Range to output from the entries below: the line containing "Toggle the lightbulb" through the line containing "Given: Toggle the". Set it down exactly, ends included, nothing else.

-- Records to process follows --

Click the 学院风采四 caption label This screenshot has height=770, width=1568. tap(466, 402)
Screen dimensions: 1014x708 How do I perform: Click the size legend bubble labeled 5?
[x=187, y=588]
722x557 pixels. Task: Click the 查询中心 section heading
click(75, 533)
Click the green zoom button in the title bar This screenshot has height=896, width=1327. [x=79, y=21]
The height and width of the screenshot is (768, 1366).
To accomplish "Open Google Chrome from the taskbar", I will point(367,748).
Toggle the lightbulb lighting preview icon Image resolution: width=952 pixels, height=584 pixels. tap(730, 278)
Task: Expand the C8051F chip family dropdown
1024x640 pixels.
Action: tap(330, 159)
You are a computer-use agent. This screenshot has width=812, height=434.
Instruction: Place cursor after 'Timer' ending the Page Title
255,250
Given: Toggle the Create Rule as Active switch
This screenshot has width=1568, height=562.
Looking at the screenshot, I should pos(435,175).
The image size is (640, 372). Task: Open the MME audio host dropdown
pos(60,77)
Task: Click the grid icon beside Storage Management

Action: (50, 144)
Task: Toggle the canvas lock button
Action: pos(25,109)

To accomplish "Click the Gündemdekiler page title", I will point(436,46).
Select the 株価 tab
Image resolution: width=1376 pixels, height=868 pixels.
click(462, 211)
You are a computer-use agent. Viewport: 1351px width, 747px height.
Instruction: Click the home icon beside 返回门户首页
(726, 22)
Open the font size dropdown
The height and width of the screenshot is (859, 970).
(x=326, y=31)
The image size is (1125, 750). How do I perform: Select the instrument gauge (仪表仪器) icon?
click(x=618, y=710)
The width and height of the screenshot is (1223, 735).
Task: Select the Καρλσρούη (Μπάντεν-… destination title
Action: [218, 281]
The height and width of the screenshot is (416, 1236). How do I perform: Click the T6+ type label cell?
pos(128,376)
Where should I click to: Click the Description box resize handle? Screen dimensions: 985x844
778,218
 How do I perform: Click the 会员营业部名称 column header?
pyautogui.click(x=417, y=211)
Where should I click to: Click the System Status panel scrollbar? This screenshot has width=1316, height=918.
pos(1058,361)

-- Records to process concluded --

Task answer -
Toggle the lightbulb lighting preview icon Image resolution: width=952 pixels, height=584 pixels. tap(730, 278)
Task: Expand the C8051F chip family dropdown
1024x640 pixels.
Action: tap(330, 159)
You are a computer-use agent. This screenshot has width=812, height=434.
Instruction: Place cursor after 'Timer' ending the Page Title
255,250
Given: Toggle the Create Rule as Active switch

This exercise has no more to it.